School of Public Health   University of Washington Department of Health Services

Emerging Infections

HOME

List of
Lectures


Topic:

From Hemorrhagic Fevers to International Health Regulations:
the WHO Role in Emerging Infections

Speaker: Dr. David Heymann

Dr. David Heymann is the Director of the Cluster of Communicable Disease Programmes at WHO/Geneva. He is a Physician, and holds a DTMH from the London School of Hygiene and Tropical Medicine. He has been a career CDC officer for 24 years, and has worked with the WHO Smallpox Eradication Program, various ministries of health in Africa and Asia, and with the WHO Global Program on AIDS.

OVERVIEW

WHO is the CDC for the world, doing internationally what the CDC does domestically. WHO 1) provides guidance, 2) creates consensus and 3) provides policy suggestions.
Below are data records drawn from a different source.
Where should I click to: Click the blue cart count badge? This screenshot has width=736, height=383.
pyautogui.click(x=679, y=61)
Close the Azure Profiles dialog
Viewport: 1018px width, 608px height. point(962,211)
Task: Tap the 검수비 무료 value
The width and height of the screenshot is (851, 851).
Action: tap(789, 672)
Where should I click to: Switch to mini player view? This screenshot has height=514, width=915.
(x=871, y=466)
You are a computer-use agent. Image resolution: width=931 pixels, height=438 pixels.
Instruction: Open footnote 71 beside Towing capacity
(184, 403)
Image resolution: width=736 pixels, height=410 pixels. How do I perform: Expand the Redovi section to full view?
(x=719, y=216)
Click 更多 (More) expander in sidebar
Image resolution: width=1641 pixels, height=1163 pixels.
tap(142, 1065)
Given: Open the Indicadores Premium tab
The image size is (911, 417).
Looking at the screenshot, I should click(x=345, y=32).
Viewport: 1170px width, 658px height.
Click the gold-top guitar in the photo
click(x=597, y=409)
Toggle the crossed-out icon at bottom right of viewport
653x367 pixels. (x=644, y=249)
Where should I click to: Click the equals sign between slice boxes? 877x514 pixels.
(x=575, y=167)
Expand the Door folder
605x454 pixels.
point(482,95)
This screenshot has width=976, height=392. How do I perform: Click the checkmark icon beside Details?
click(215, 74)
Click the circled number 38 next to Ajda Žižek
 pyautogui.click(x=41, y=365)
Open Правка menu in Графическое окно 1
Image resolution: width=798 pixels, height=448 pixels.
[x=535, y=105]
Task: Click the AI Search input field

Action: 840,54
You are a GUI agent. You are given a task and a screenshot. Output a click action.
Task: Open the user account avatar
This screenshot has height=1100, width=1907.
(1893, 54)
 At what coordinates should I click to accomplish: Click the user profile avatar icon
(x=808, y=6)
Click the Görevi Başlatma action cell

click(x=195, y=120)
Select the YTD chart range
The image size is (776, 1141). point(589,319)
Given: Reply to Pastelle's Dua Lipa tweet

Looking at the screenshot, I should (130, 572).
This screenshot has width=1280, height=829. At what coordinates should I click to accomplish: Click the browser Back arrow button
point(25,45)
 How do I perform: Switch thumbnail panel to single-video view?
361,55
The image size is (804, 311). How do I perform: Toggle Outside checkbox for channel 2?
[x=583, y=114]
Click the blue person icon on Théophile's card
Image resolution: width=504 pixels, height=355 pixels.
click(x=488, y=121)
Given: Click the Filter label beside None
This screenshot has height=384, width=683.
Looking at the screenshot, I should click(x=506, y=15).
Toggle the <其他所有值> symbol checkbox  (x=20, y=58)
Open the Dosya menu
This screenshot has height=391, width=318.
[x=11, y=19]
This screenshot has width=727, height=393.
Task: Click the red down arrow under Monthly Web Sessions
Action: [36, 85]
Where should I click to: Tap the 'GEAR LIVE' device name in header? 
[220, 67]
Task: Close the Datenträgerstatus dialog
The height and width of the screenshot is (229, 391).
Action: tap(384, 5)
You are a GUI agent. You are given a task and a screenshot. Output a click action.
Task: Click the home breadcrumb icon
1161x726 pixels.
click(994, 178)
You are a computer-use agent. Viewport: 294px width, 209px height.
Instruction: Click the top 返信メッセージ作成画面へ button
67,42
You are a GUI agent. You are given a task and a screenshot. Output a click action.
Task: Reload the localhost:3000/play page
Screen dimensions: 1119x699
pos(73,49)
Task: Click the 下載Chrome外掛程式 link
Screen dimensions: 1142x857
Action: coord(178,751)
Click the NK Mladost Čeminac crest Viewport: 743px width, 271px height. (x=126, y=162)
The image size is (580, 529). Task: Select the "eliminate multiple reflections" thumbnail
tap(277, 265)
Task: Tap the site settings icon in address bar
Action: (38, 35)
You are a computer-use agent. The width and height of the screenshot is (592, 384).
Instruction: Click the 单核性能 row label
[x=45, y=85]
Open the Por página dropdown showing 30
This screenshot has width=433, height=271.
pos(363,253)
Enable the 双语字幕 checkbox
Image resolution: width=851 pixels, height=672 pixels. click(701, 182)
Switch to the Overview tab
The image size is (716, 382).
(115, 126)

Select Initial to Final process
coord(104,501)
WHO's mandate within its Member States is to give guidance: we influence national health policy as the CDC influences policy in individual states.

WHO's Division of Emerging and other Communicable Diseases (EMC) was created 3 years ago following the international turmoil caused by plague in India and the Ebola outbreak in Zaire. The Division brought together expertise in disease surveillance and viral, bacterial and zoonotic diseases (diseases of animals potentially transmissible to humans) to address the problem of emerging and re-emerging communicable diseases that could become international threats to public health. Our first task was to identify what emerging diseases are and the nature of the global situation, and then to build a program to address these problems.